##### Available data

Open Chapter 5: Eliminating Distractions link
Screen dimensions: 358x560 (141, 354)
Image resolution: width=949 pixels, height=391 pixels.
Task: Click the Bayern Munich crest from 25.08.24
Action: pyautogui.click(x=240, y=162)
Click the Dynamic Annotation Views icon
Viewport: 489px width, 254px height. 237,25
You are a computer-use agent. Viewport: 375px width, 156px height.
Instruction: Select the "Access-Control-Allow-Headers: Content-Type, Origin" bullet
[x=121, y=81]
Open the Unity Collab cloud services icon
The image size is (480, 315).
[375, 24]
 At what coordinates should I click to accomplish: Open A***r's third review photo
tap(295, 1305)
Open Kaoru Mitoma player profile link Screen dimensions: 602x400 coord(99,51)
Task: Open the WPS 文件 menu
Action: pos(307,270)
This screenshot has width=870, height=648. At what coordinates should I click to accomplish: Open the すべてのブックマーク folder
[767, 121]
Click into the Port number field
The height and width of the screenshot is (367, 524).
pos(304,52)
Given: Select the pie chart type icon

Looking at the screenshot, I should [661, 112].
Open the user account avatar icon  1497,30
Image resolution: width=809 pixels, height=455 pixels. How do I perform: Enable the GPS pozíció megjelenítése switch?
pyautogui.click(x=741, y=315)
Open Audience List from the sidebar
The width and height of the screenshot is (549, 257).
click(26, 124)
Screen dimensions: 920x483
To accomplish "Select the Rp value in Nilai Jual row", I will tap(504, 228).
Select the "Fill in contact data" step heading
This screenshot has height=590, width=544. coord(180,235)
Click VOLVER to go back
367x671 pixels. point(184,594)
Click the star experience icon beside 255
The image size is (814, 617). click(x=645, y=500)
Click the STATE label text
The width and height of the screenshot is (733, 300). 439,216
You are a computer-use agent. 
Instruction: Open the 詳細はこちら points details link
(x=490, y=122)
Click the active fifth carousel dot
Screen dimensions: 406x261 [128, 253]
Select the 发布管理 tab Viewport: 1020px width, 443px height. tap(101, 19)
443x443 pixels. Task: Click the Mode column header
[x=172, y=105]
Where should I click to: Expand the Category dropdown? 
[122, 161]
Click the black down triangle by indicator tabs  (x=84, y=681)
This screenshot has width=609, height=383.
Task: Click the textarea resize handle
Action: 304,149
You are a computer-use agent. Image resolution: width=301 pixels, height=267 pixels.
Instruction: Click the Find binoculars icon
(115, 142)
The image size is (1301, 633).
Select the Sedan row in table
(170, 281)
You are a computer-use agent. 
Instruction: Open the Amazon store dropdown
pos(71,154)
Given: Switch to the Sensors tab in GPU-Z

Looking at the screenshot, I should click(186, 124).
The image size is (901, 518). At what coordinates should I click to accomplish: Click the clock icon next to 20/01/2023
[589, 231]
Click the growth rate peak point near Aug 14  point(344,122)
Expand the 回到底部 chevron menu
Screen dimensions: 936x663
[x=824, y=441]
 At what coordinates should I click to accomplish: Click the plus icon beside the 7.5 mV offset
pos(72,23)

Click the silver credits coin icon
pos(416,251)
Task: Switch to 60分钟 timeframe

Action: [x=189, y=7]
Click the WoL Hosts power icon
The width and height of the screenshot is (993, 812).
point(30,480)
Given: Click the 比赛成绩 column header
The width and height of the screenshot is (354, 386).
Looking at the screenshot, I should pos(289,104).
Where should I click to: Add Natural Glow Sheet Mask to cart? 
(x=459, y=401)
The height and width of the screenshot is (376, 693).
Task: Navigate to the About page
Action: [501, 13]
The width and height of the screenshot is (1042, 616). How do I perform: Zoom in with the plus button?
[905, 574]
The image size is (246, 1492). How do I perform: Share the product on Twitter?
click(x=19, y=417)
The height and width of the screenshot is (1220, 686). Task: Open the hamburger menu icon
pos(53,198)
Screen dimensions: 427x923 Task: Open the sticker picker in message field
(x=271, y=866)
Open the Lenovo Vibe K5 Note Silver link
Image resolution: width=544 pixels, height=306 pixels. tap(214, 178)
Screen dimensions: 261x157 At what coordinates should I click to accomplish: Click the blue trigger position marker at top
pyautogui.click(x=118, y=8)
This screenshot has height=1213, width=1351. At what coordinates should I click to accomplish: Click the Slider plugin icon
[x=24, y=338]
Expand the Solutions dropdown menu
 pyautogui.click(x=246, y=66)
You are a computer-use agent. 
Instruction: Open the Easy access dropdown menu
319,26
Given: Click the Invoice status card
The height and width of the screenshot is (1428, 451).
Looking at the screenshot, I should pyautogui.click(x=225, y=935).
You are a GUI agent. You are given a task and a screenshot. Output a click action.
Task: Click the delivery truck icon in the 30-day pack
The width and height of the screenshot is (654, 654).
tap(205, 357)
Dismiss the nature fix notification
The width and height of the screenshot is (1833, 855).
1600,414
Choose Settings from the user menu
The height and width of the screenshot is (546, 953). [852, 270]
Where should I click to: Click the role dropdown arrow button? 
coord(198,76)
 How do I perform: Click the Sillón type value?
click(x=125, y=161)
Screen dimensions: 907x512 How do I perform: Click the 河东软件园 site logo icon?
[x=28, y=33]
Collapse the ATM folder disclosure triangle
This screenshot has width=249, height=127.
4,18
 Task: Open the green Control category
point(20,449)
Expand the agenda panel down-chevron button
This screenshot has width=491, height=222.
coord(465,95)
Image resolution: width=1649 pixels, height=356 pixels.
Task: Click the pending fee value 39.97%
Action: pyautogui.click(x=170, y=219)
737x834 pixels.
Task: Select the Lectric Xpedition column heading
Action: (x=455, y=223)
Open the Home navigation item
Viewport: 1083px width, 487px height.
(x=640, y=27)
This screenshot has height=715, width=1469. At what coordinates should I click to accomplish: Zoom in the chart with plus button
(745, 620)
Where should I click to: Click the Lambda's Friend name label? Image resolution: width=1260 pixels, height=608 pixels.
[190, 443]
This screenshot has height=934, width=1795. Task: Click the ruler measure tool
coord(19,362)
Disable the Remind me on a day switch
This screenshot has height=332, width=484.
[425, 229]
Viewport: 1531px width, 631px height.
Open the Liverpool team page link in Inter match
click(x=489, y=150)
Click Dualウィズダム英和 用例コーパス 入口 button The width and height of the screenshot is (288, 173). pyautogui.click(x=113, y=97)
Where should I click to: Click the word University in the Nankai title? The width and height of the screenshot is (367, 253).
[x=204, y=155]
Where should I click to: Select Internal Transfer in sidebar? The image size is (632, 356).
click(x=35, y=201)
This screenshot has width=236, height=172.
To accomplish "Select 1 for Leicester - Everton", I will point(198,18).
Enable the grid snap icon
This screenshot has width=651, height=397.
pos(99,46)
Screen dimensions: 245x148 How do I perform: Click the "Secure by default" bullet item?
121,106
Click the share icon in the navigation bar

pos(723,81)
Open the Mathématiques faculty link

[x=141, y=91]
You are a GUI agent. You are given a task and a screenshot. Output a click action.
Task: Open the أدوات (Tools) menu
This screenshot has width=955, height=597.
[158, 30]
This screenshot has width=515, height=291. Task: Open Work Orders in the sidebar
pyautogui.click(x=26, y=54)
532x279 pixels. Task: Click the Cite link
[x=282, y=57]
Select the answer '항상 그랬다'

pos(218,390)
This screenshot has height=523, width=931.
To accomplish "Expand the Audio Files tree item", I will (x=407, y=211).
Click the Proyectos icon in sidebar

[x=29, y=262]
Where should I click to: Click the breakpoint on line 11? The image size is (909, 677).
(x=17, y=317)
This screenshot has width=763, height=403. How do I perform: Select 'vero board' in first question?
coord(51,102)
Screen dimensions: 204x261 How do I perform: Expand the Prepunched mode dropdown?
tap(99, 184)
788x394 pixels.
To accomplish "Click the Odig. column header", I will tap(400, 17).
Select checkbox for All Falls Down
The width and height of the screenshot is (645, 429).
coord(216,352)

##########

Task brief – Output every line of the listing exactly as written.

Finished exercise –
Open Chapter 5: Eliminating Distractions link
Screen dimensions: 358x560 (141, 354)
Image resolution: width=949 pixels, height=391 pixels.
Task: Click the Bayern Munich crest from 25.08.24
Action: pyautogui.click(x=240, y=162)
Click the Dynamic Annotation Views icon
Viewport: 489px width, 254px height. 237,25
You are a computer-use agent. Viewport: 375px width, 156px height.
Instruction: Select the "Access-Control-Allow-Headers: Content-Type, Origin" bullet
[x=121, y=81]
Open the Unity Collab cloud services icon
The image size is (480, 315).
[375, 24]
 At what coordinates should I click to accomplish: Open A***r's third review photo
tap(295, 1305)
Open Kaoru Mitoma player profile link Screen dimensions: 602x400 coord(99,51)
Task: Open the WPS 文件 menu
Action: pos(307,270)
This screenshot has width=870, height=648. At what coordinates should I click to accomplish: Open the すべてのブックマーク folder
[767, 121]
Click into the Port number field
The height and width of the screenshot is (367, 524).
pos(304,52)
Given: Select the pie chart type icon

Looking at the screenshot, I should [661, 112].
Open the user account avatar icon  1497,30
Image resolution: width=809 pixels, height=455 pixels. How do I perform: Enable the GPS pozíció megjelenítése switch?
pyautogui.click(x=741, y=315)
Open Audience List from the sidebar
The width and height of the screenshot is (549, 257).
click(26, 124)
Screen dimensions: 920x483
To accomplish "Select the Rp value in Nilai Jual row", I will tap(504, 228).
Select the "Fill in contact data" step heading
This screenshot has height=590, width=544. coord(180,235)
Click VOLVER to go back
367x671 pixels. point(184,594)
Click the star experience icon beside 255
The image size is (814, 617). click(x=645, y=500)
Click the STATE label text
The width and height of the screenshot is (733, 300). 439,216
You are a computer-use agent. 
Instruction: Open the 詳細はこちら points details link
(x=490, y=122)
Click the active fifth carousel dot
Screen dimensions: 406x261 [128, 253]
Select the 发布管理 tab Viewport: 1020px width, 443px height. tap(101, 19)
443x443 pixels. Task: Click the Mode column header
[x=172, y=105]
Where should I click to: Expand the Category dropdown? 
[122, 161]
Click the black down triangle by indicator tabs  (x=84, y=681)
This screenshot has width=609, height=383.
Task: Click the textarea resize handle
Action: 304,149
You are a computer-use agent. Image resolution: width=301 pixels, height=267 pixels.
Instruction: Click the Find binoculars icon
(115, 142)
The image size is (1301, 633).
Select the Sedan row in table
(170, 281)
You are a computer-use agent. 
Instruction: Open the Amazon store dropdown
pos(71,154)
Given: Switch to the Sensors tab in GPU-Z

Looking at the screenshot, I should click(186, 124).
The image size is (901, 518). At what coordinates should I click to accomplish: Click the clock icon next to 20/01/2023
[589, 231]
Click the growth rate peak point near Aug 14  point(344,122)
Expand the 回到底部 chevron menu
Screen dimensions: 936x663
[x=824, y=441]
 At what coordinates should I click to accomplish: Click the plus icon beside the 7.5 mV offset
pos(72,23)

Click the silver credits coin icon
pos(416,251)
Task: Switch to 60分钟 timeframe

Action: [x=189, y=7]
Click the WoL Hosts power icon
The width and height of the screenshot is (993, 812).
point(30,480)
Given: Click the 比赛成绩 column header
The width and height of the screenshot is (354, 386).
Looking at the screenshot, I should pos(289,104).
Where should I click to: Add Natural Glow Sheet Mask to cart? 
(x=459, y=401)
The height and width of the screenshot is (376, 693).
Task: Navigate to the About page
Action: [501, 13]
The width and height of the screenshot is (1042, 616). How do I perform: Zoom in with the plus button?
[905, 574]
The image size is (246, 1492). How do I perform: Share the product on Twitter?
click(x=19, y=417)
The height and width of the screenshot is (1220, 686). Task: Open the hamburger menu icon
pos(53,198)
Screen dimensions: 427x923 Task: Open the sticker picker in message field
(x=271, y=866)
Open the Lenovo Vibe K5 Note Silver link
Image resolution: width=544 pixels, height=306 pixels. tap(214, 178)
Screen dimensions: 261x157 At what coordinates should I click to accomplish: Click the blue trigger position marker at top
pyautogui.click(x=118, y=8)
This screenshot has height=1213, width=1351. At what coordinates should I click to accomplish: Click the Slider plugin icon
[x=24, y=338]
Expand the Solutions dropdown menu
 pyautogui.click(x=246, y=66)
You are a computer-use agent. 
Instruction: Open the Easy access dropdown menu
319,26
Given: Click the Invoice status card
The height and width of the screenshot is (1428, 451).
Looking at the screenshot, I should pyautogui.click(x=225, y=935).
You are a GUI agent. You are given a task and a screenshot. Output a click action.
Task: Click the delivery truck icon in the 30-day pack
The width and height of the screenshot is (654, 654).
tap(205, 357)
Dismiss the nature fix notification
The width and height of the screenshot is (1833, 855).
1600,414
Choose Settings from the user menu
The height and width of the screenshot is (546, 953). [852, 270]
Where should I click to: Click the role dropdown arrow button? 
coord(198,76)
 How do I perform: Click the Sillón type value?
click(x=125, y=161)
Screen dimensions: 907x512 How do I perform: Click the 河东软件园 site logo icon?
[x=28, y=33]
Collapse the ATM folder disclosure triangle
This screenshot has width=249, height=127.
4,18
 Task: Open the green Control category
point(20,449)
Expand the agenda panel down-chevron button
This screenshot has width=491, height=222.
coord(465,95)
Image resolution: width=1649 pixels, height=356 pixels.
Task: Click the pending fee value 39.97%
Action: pyautogui.click(x=170, y=219)
737x834 pixels.
Task: Select the Lectric Xpedition column heading
Action: (x=455, y=223)
Open the Home navigation item
Viewport: 1083px width, 487px height.
(x=640, y=27)
This screenshot has height=715, width=1469. At what coordinates should I click to accomplish: Zoom in the chart with plus button
(745, 620)
Where should I click to: Click the Lambda's Friend name label? Image resolution: width=1260 pixels, height=608 pixels.
[190, 443]
This screenshot has height=934, width=1795. Task: Click the ruler measure tool
coord(19,362)
Disable the Remind me on a day switch
This screenshot has height=332, width=484.
[425, 229]
Viewport: 1531px width, 631px height.
Open the Liverpool team page link in Inter match
click(x=489, y=150)
Click Dualウィズダム英和 用例コーパス 入口 button The width and height of the screenshot is (288, 173). pyautogui.click(x=113, y=97)
Where should I click to: Click the word University in the Nankai title? The width and height of the screenshot is (367, 253).
[x=204, y=155]
Where should I click to: Select Internal Transfer in sidebar? The image size is (632, 356).
click(x=35, y=201)
This screenshot has width=236, height=172.
To accomplish "Select 1 for Leicester - Everton", I will point(198,18).
Enable the grid snap icon
This screenshot has width=651, height=397.
pos(99,46)
Screen dimensions: 245x148 How do I perform: Click the "Secure by default" bullet item?
121,106
Click the share icon in the navigation bar

pos(723,81)
Open the Mathématiques faculty link

[x=141, y=91]
You are a GUI agent. You are given a task and a screenshot. Output a click action.
Task: Open the أدوات (Tools) menu
This screenshot has width=955, height=597.
[158, 30]
This screenshot has width=515, height=291. Task: Open Work Orders in the sidebar
pyautogui.click(x=26, y=54)
532x279 pixels. Task: Click the Cite link
[x=282, y=57]
Select the answer '항상 그랬다'

pos(218,390)
This screenshot has height=523, width=931.
To accomplish "Expand the Audio Files tree item", I will (x=407, y=211).
Click the Proyectos icon in sidebar

[x=29, y=262]
Where should I click to: Click the breakpoint on line 11? The image size is (909, 677).
(x=17, y=317)
This screenshot has width=763, height=403. How do I perform: Select 'vero board' in first question?
coord(51,102)
Screen dimensions: 204x261 How do I perform: Expand the Prepunched mode dropdown?
tap(99, 184)
788x394 pixels.
To accomplish "Click the Odig. column header", I will tap(400, 17).
Select checkbox for All Falls Down
The width and height of the screenshot is (645, 429).
coord(216,352)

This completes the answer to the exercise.